Quantum resistance, calls and “beta forever?”

The worry is harvest now, decrypt later. Adversaries can record encrypted traffic today and wait for future quantum computers to break current public key schemes.

Session’s answer is a major protocol redesign. In a recent blog post, the team unveiled Session Protocol v2, which aims to add:

  • Perfect forward secrecy with ephemeral keys

  • Post-quantum key exchange using ML-KEM (formerly CRYSTALS-Kyber), the NIST-standardized KEM also appearing in Signal’s PQXDH and Apple’s PQ3.

So, is Session quantum resistant today?

Not in the strict sense. It still relies on classical elliptic curve cryptography while v2 is under development. The roadmap points to hybrid post-quantum schemes, but until those are implemented, audited and rolled out across all clients, you should assume standard end-to-end encryption security with a plan to upgrade.

Calls are another recurring concern. According to Session:

  • Voice and video calls are available but are still a beta feature you must opt into.

  • They currently use peer-to-peer WebRTC, which exposes your IP address to the other party and to a Session-run STUN or TURN server for signaling and media relay.

  • Onion-routed calls over Lokinet are planned to hide IPs more thoroughly but are not yet the default.

Session’s own blog and FAQ explicitly warn that people in extremely sensitive situations may want to avoid enabling calls for now.

So, the long beta is partly a reflection of how hard it is to combine low-latency calls, onion routing and serious anonymity guarantees.

What decentralization actually changes for you

Session shows both the promise and the limits of decentralized secure messaging.

On the plus side:

  • You can create an account without a phone number or email (or any ID), which aligns with Buterin’s idea of permissionless account creation.

  • Your messages travel through an onion-routed multi-node network, which reduces the amount of metadata any single operator can see or be compelled to log.

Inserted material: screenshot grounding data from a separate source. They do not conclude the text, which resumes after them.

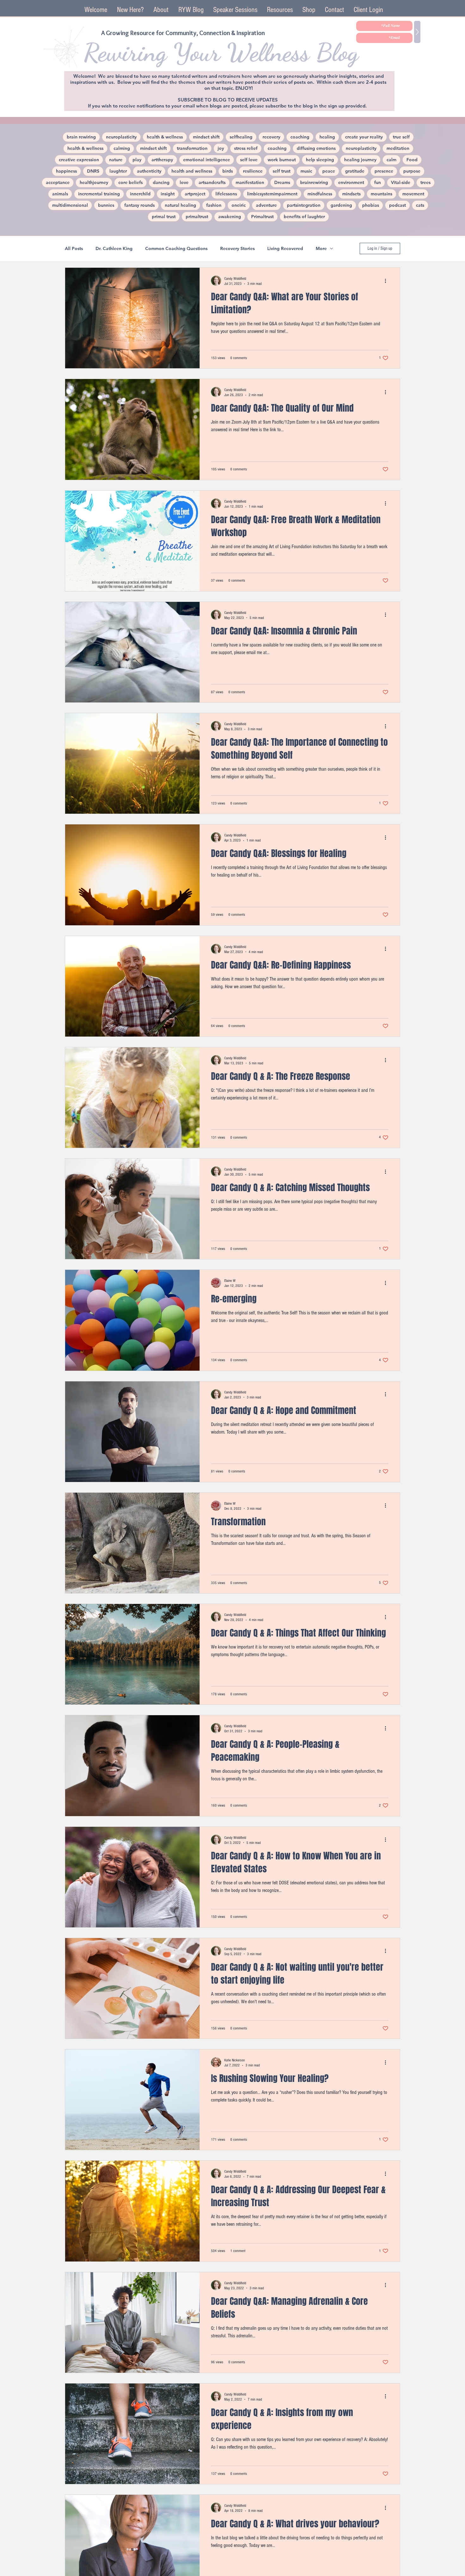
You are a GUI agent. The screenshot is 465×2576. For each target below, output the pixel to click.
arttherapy (162, 159)
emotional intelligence (206, 159)
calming (122, 148)
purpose (411, 171)
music (306, 171)
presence (384, 171)
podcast (397, 205)
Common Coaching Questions (176, 248)
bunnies (106, 205)
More (321, 248)
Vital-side (400, 182)
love (184, 182)
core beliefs (130, 182)
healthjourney (94, 182)
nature (115, 159)
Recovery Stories (237, 248)
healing (327, 137)
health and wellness (191, 171)
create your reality (364, 137)
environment (351, 182)
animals (60, 194)
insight (168, 194)
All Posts (74, 248)
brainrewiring (314, 182)
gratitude (354, 171)
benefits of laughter (304, 216)
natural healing (180, 205)
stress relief (245, 148)
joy (221, 148)
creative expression (79, 159)
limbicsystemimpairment (272, 194)
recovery (271, 137)
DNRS (93, 171)
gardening (341, 205)
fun (377, 182)
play (137, 159)
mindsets (351, 194)
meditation (398, 148)
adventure (266, 205)
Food (412, 159)
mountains (381, 194)
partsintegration (303, 205)
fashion (213, 205)
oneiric (239, 205)
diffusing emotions (316, 148)
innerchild (140, 194)
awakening (229, 216)
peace (328, 171)
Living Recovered (285, 248)
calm (391, 159)
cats (420, 205)
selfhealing (241, 137)
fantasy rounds (139, 205)
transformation (192, 148)
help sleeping (320, 159)
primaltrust (197, 216)
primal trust (164, 216)
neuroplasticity (121, 137)
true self (401, 137)
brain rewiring (81, 137)
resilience (253, 171)
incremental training (99, 194)
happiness (66, 171)
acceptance (58, 182)
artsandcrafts (212, 182)
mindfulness (319, 194)
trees (425, 182)
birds (227, 171)
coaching (299, 137)
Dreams (282, 182)
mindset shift (206, 137)
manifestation (250, 182)
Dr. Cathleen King (114, 248)
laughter (118, 171)
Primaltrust (262, 216)
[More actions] (387, 281)
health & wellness (165, 137)
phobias (370, 205)
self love (248, 159)
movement (413, 194)
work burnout (282, 159)
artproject (195, 194)
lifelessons (226, 194)
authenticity (149, 171)
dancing (161, 182)
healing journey (360, 159)
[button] (235, 10)
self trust (281, 171)
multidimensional (70, 205)
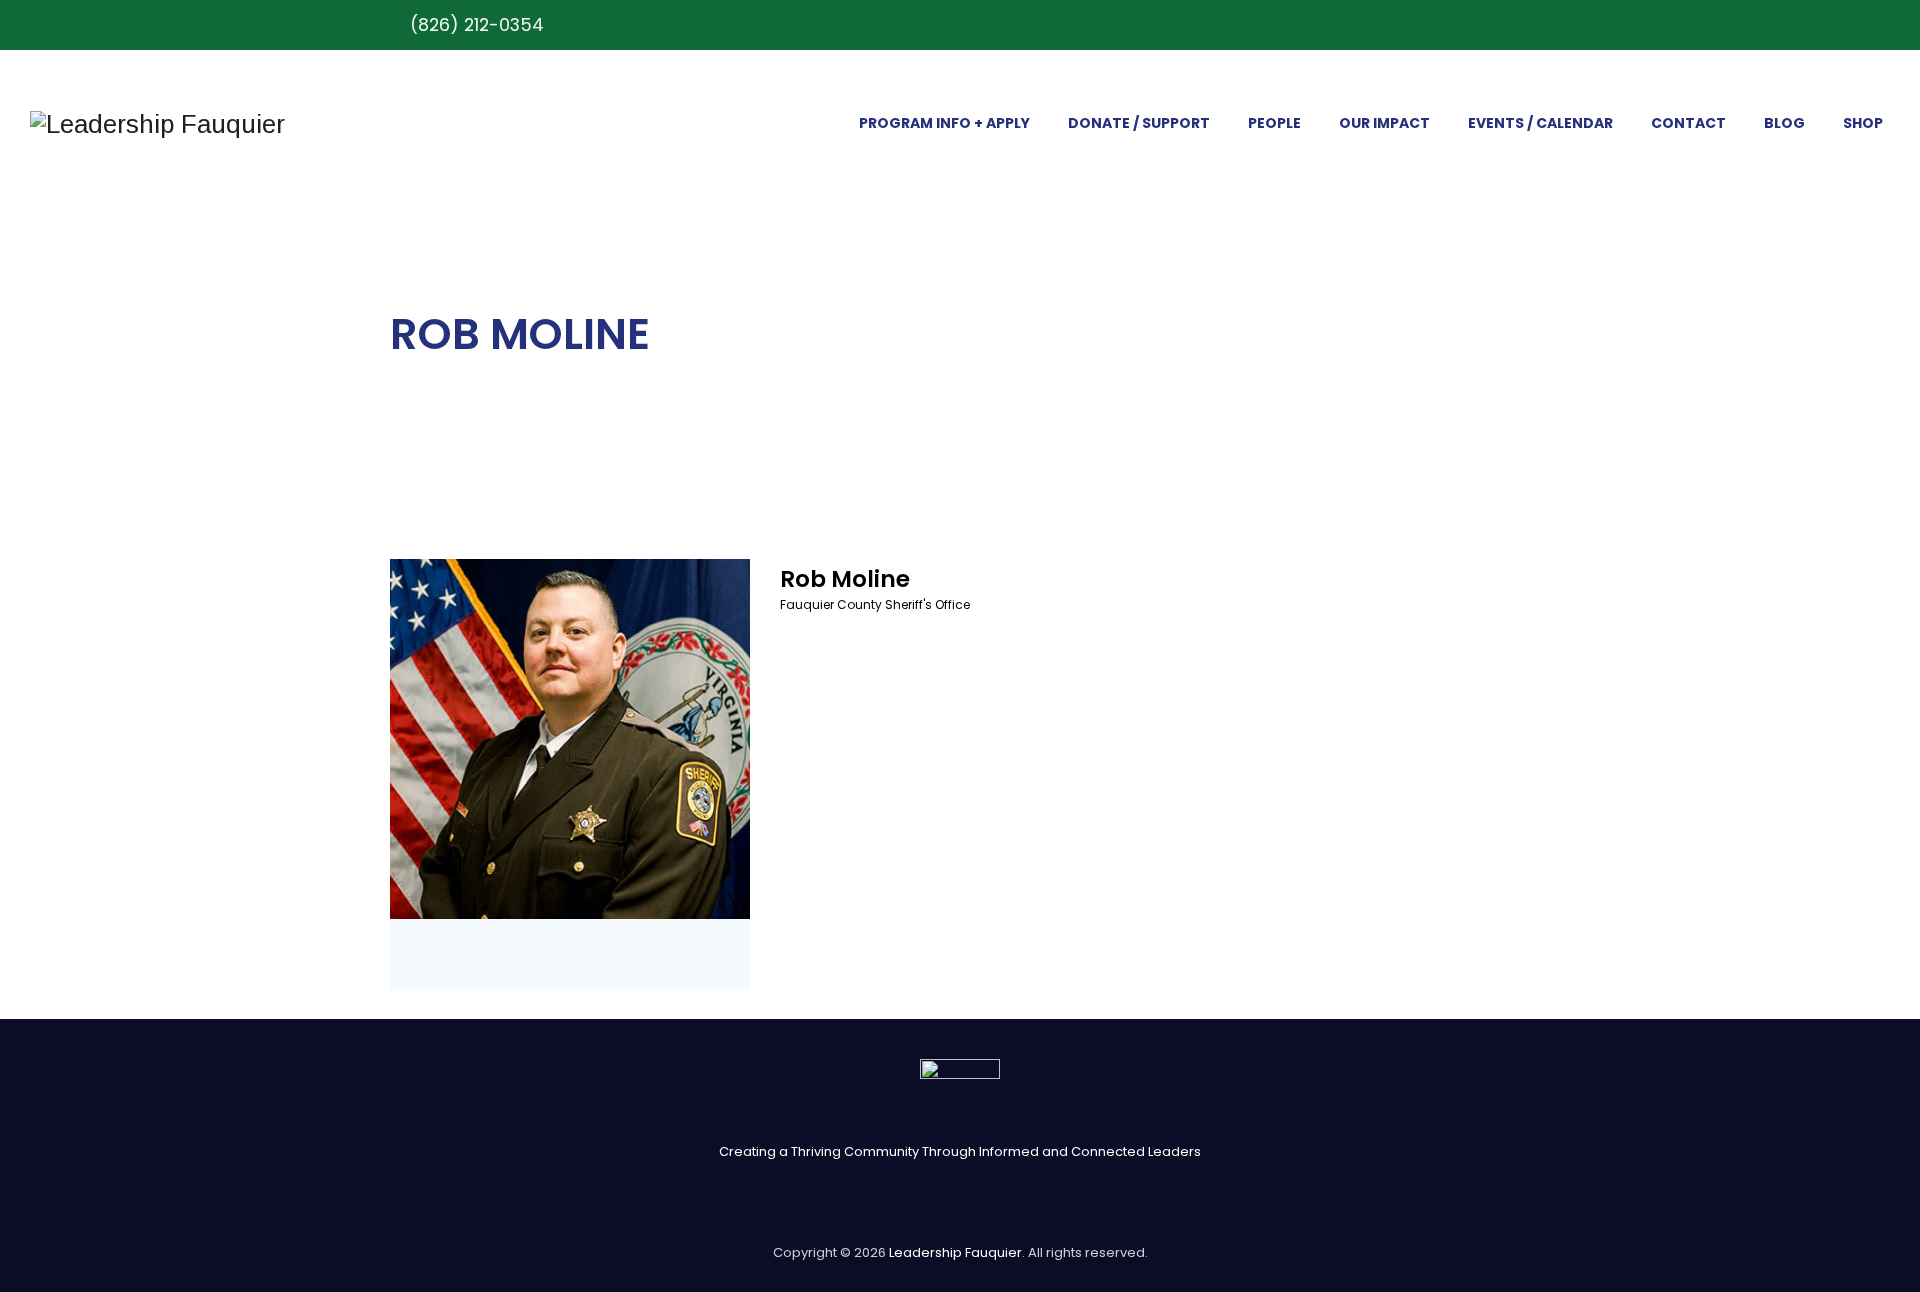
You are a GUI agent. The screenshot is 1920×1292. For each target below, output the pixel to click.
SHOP (1863, 123)
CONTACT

  • The stewardship move to Switzerland and the use of open-source clients and transparency reports may increase public scrutiny of changes to the codebase or infrastructure.

But decentralization is not a cloak of invisibility:

  • Local storage on your phone is still a major risk if your device is seized or compromised.

  • Fast Mode notifications and WebRTC calls leak IP-level metadata to infrastructure providers, even if they never see your plaintext messages.

  • Post-quantum protection remains on a roadmap until Protocol v2 ships and matures.

If you are considering Session, it makes sense to treat Slow Mode as your default if metadata privacy matters more than instant notifications. Use disappearing messages and periodically prune old chats and media so less is left on your devices. The same caution applies to calls. If linking a Session ID to an IP address is a concern in your situation, it may be safer to keep voice and video disabled until the calling stack matures.

More broadly, E2EE on its own is no longer enough. As governments increase pressure on messengers and quantum threats move from theory into roadmaps, decentralization, metadata minimization and post-quantum upgrades are becoming core parts of what secure messaging means. Session is one of several projects attempting to address these challenges, each with its own trade-offs, strengths and limitations.